To do
a) Edit the passage on the Snowflake phenotype predictor's hazards, starting at "The communities of" and ending at "in other literature.", and replace "phenotype predictor" with "prediction tool".
b) In the passage on the Snowflake phenotype predictor's hazards, whose explainers are named as a model for material provided to members of the public?
c) Write the next part of the passage on the Snowflake phenotype predictor's hazards, continuing from its final sentence.

Selected text
◆ ◆ ◆

The communities of people with the phenotypes have no current involvement in this process.

Relevant communities should be asked about their feelings towards phenotype prediction before deployment in order to curate a list of appropriate phenotype terms.

Danger of misuse

There is a danger of misusing the algorithm, technology, or data collected as part of this work.

hazard label for danger of misuse

The phenotype predictor is not expected to be accurate for all phenotypes, but It could even be used to try to predict phenotypes that are caused by the environment or regions of DNA it does not consider, if these are defined as genetic phenotypes in other literature.

If deployed outside of research, Snowflake should be tested for different types of phenotypes and which ones it does work for should first be understood.

Difficult to understand

There is a danger that the technology is difficult to understand. This could be because of the technology itself is hard to interpret (e.g. neural nets), or it’s implementation (i.e. code is hidden and we are not allowed to see exactly what it is doing).

hazard label for difficult to understand

Doesn’t use “black-box” machine learning (e.g. deep learning), but has closed source code and a complicated data pipeline.

  • If published for research, the code should be Open sourced and the code should be thoroughly documented and tested.

  • If provided for members of the public, explainers should be created similar to those that 23andMe has.

◆ ◆ ◆

Dataset extract
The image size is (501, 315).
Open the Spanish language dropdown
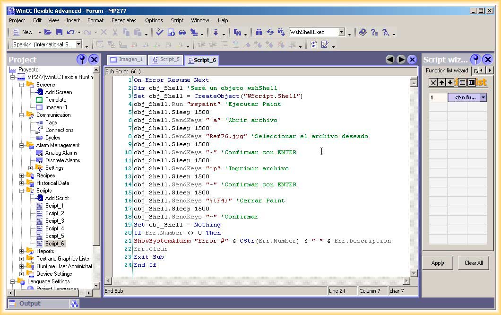[78, 44]
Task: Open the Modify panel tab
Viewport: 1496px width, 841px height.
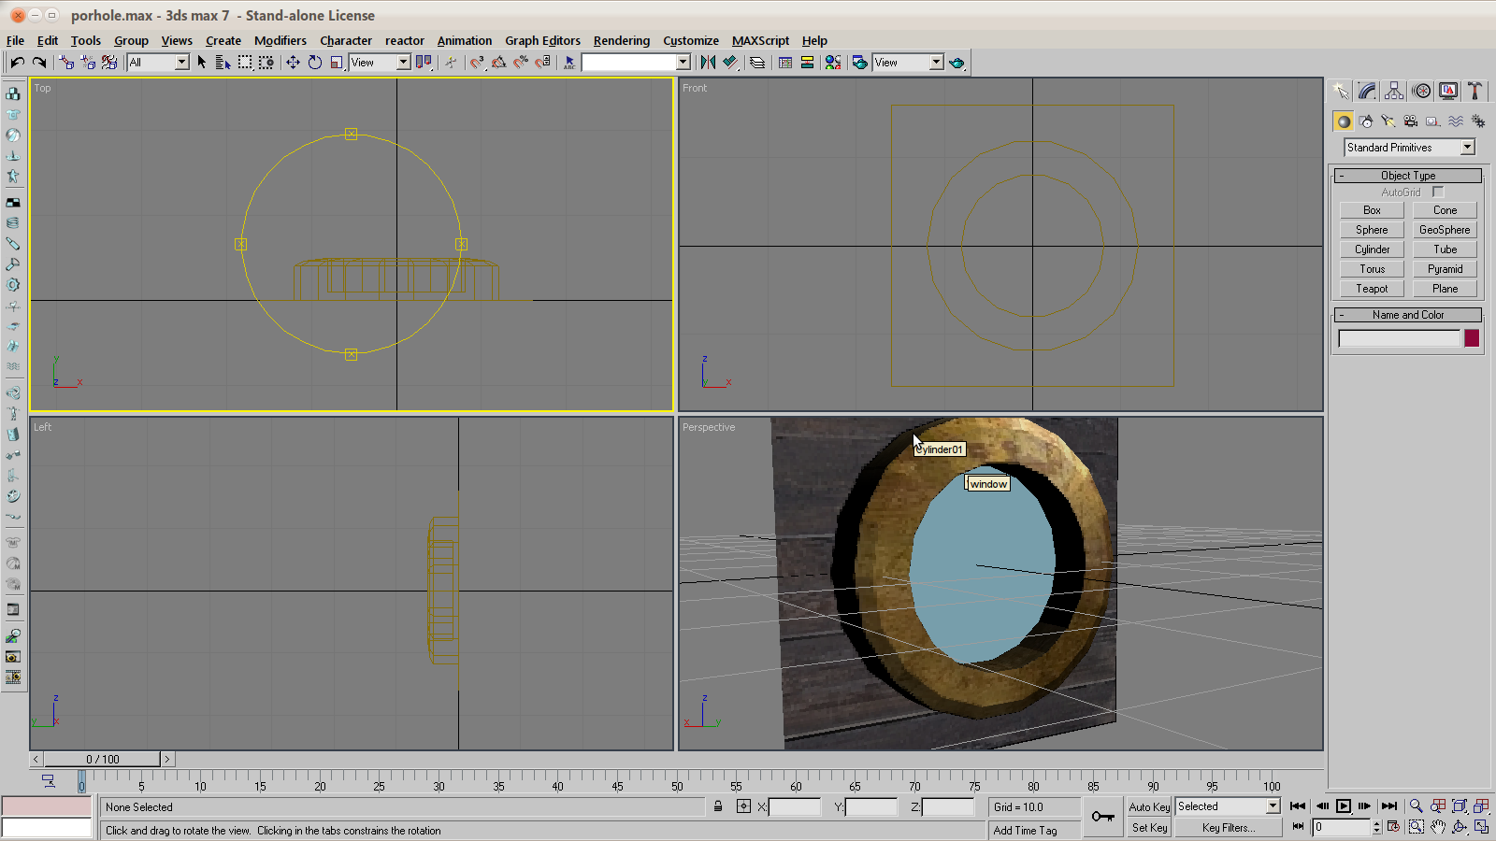Action: (x=1367, y=91)
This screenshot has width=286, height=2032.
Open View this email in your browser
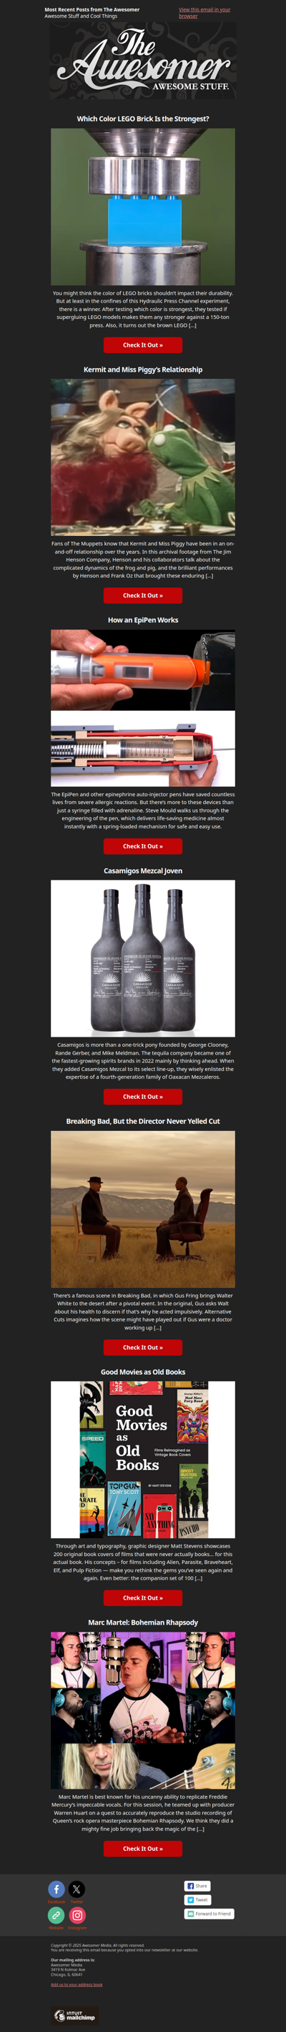click(x=205, y=13)
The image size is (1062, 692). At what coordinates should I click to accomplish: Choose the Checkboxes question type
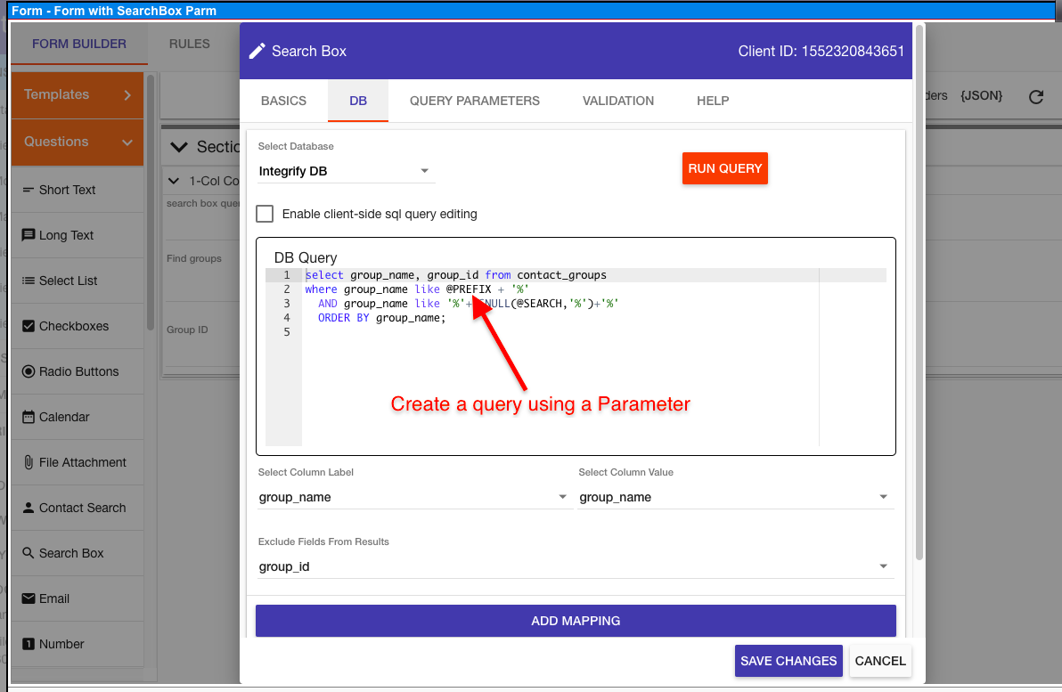[x=76, y=325]
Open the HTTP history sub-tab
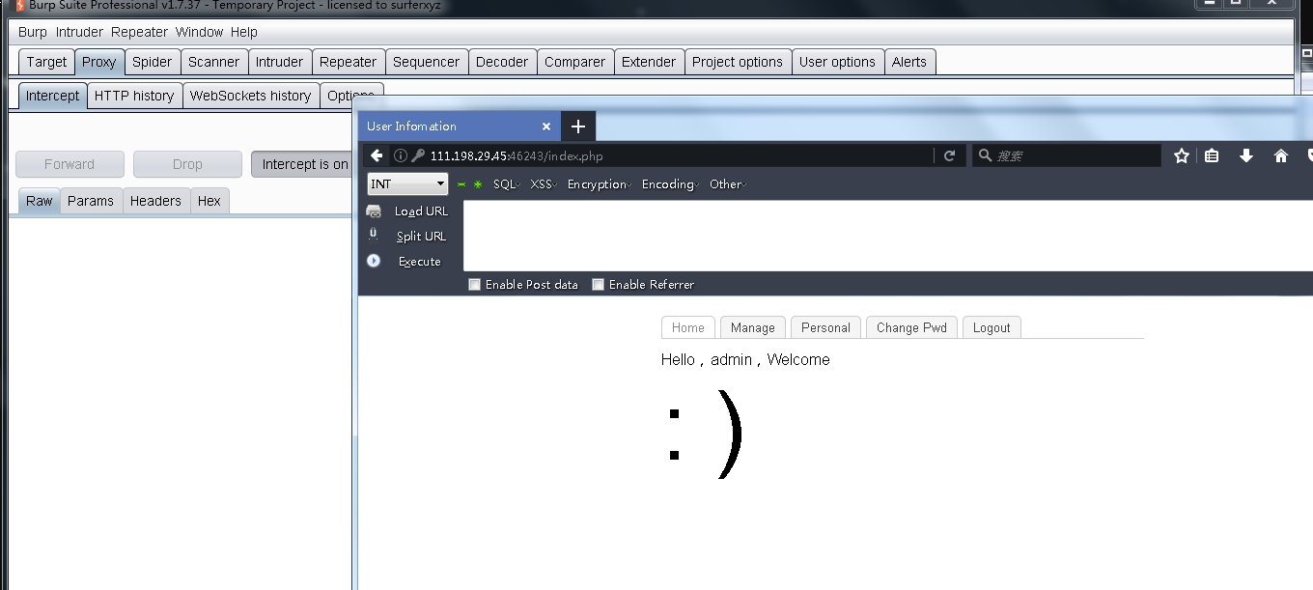The width and height of the screenshot is (1313, 590). pos(134,96)
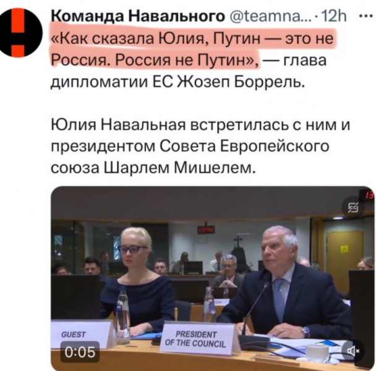Click the paragraph starting 'Юлия Навальная встретилась'
The image size is (376, 371).
click(x=200, y=147)
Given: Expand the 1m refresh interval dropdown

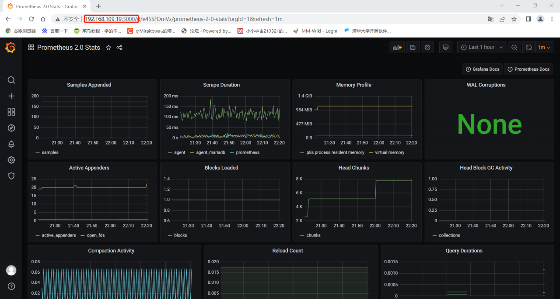Looking at the screenshot, I should pyautogui.click(x=544, y=48).
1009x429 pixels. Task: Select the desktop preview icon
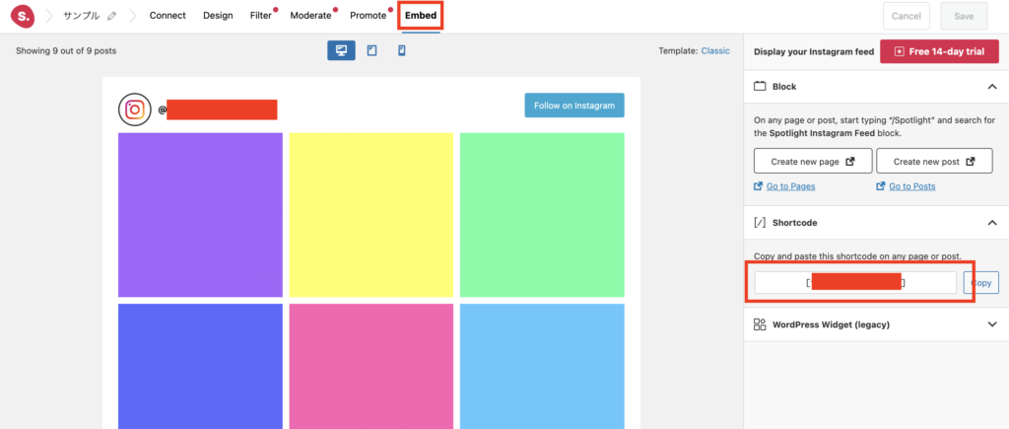[341, 50]
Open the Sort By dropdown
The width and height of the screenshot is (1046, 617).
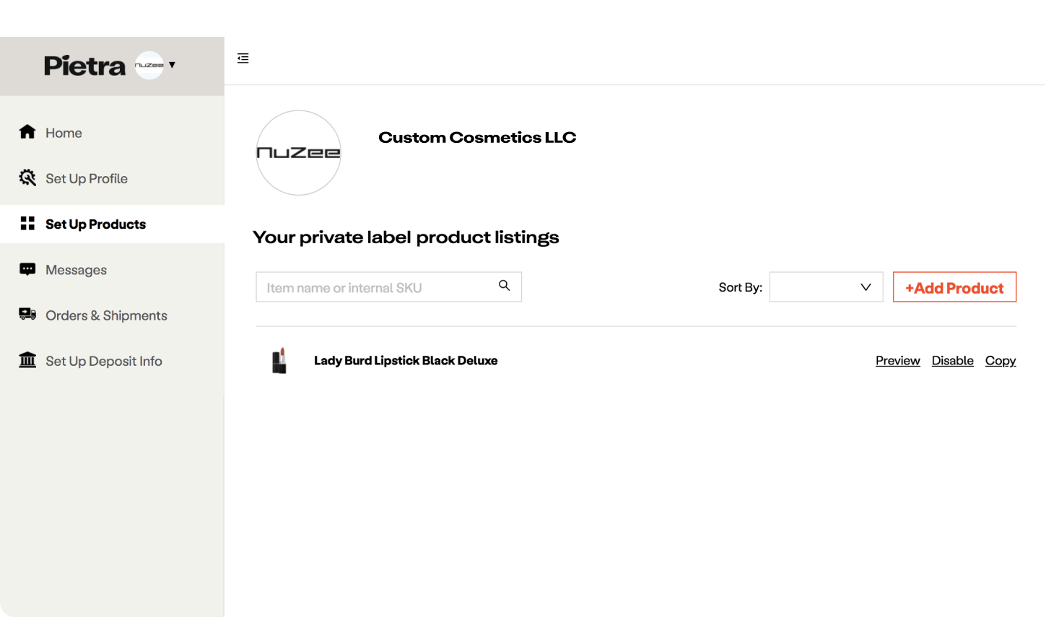point(826,287)
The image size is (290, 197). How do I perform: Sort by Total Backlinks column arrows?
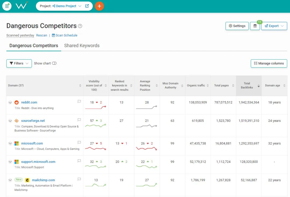point(259,86)
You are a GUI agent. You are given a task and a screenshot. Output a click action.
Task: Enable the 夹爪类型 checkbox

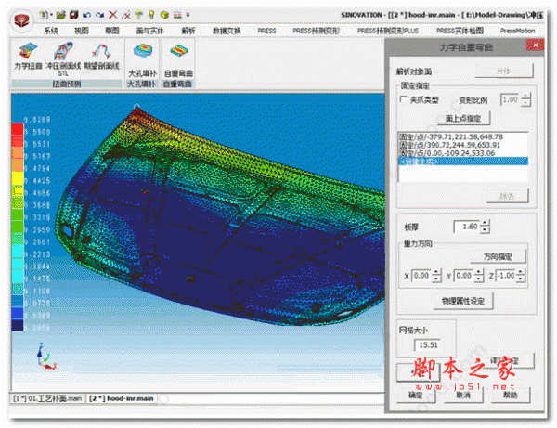[x=404, y=99]
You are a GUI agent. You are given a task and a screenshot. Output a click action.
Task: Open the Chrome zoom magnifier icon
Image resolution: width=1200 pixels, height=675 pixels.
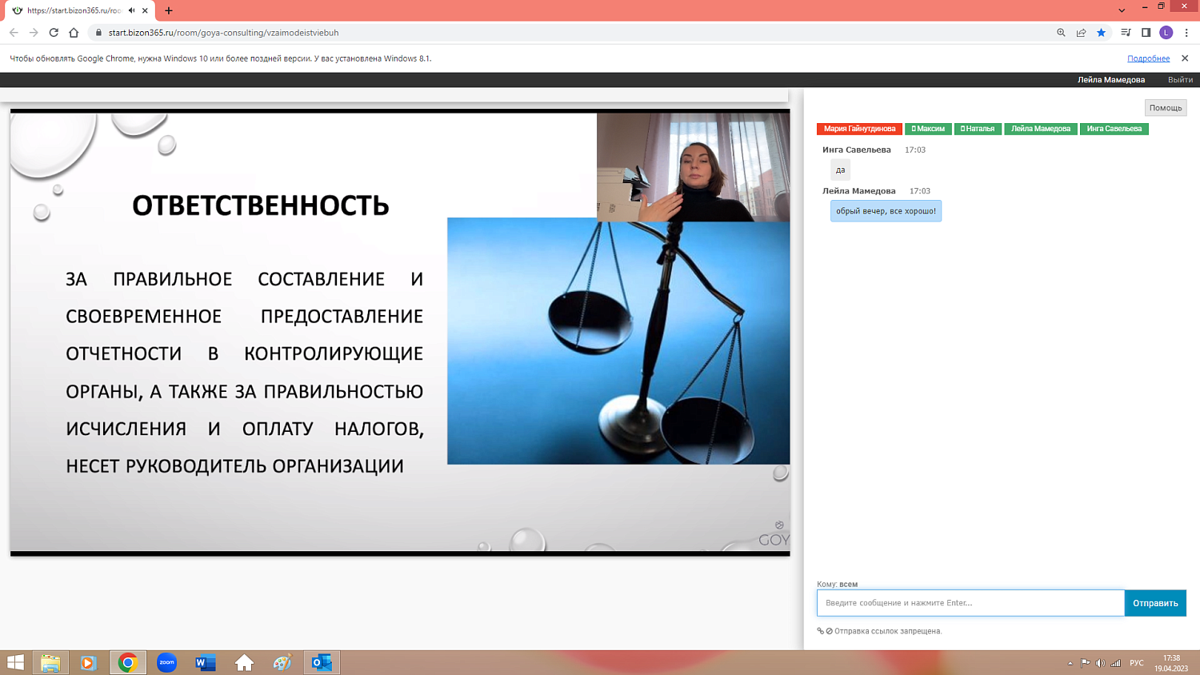(x=1061, y=33)
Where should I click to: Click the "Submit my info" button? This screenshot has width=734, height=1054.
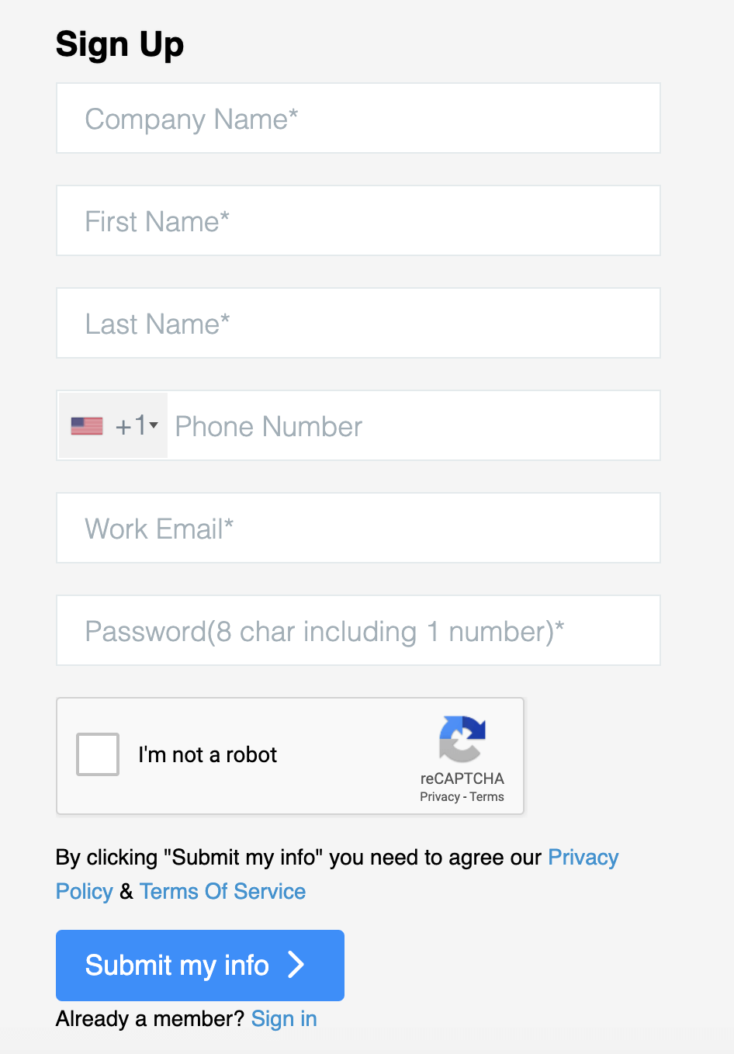coord(200,966)
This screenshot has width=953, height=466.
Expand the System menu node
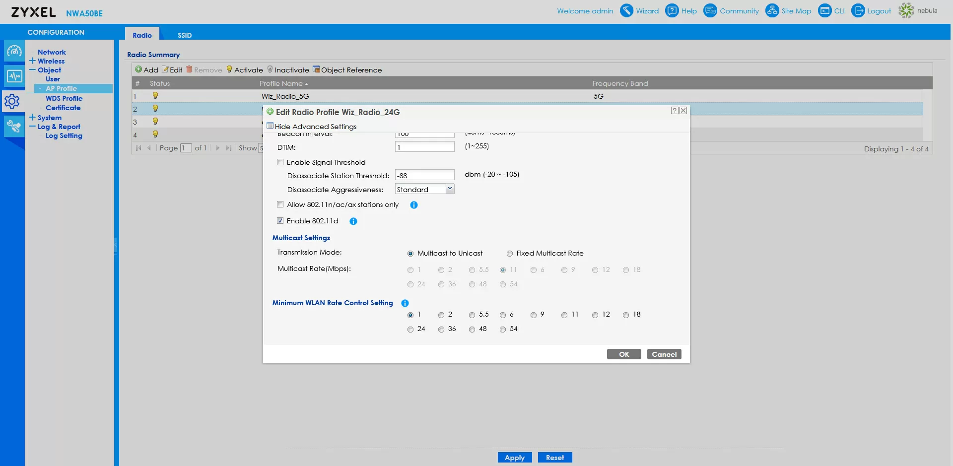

◆ ◆ ◆

Answers to this exercise
a)
The communities of people with the phenotypes have no current involvement in this process.

Relevant communities should be asked about their feelings towards phenotype prediction before deployment in order to curate a list of appropriate phenotype terms.

Danger of misuse

There is a danger of misusing the algorithm, technology, or data collected as part of this work.

hazard label for danger of misuse

The prediction tool is not expected to be accurate for all phenotypes, but It could even be used to try to predict phenotypes that are caused by the environment or regions of DNA it does not consider, if these are defined as genetic phenotypes in other literature.

b) 23andMe's.

c)
Privacy hazard

This technology may risk the privacy of individuals whose data is processed by it.

hazard label for difficult to understand

Individual’s genetic data is required to run the phenotype predictor. This has many privacy risks, for example identification, use by insurers, being contacted by unknown relatives.

  • Ensure there is explicit and well-informed consent from any future participants/users.

  • Store data securely.

Despite the tongue-in-cheek use of the Jurassic Park quote opening this subsection, I do think that phenotype prediction is something that we should attempt, due to its potential to help people. In “stop[ping] to think” about it, however, I applied 7 of the 11 existing data hazard labels, and set out some specific precautions for using it that I hope will be seriously considered by anyone using the method further. While some of these may seem far-fetched, Snowflake has already been trialled by a genomic analysis company used in clinical decision support.

The question of whether we “could” predict phenotype accurately is also a huge ethical barrier to using it at present. Currently, it’s not clear to what extent, or for which types of variants, the phenotype predictor works. The next chapter explains my attempts to validate the predictor using the ALSPAC dataset.

4.7.5. Future work

4.7.5.1. Dependencies, interoperability & simulating data

The phenotype predictor relies heavily on all forms of it’s input data: dcGO, FATHMM and the background cohort. dcGO decides which SNPs we consider at all for a phenotype, while FATHMM decides to what extent SNPs within that set would be interesting if we see a rare combination. And how rare the combination appears is defined by the background cohort. A limitation of this method is that it’s hard to test Snowflake’s approach to combining these types of data and clustering independently from these inputs.

I believe a synthetic (simulated) dataset would be important for testing any future iteration of Snowflake.

4.7.5.2. Update input components

All three of Snowflake’s input components (dcGO, FATHMM and the background cohort) have many possible choices - and while it is most important to find good test data, should that be found, finding the best choices of components would be a priority.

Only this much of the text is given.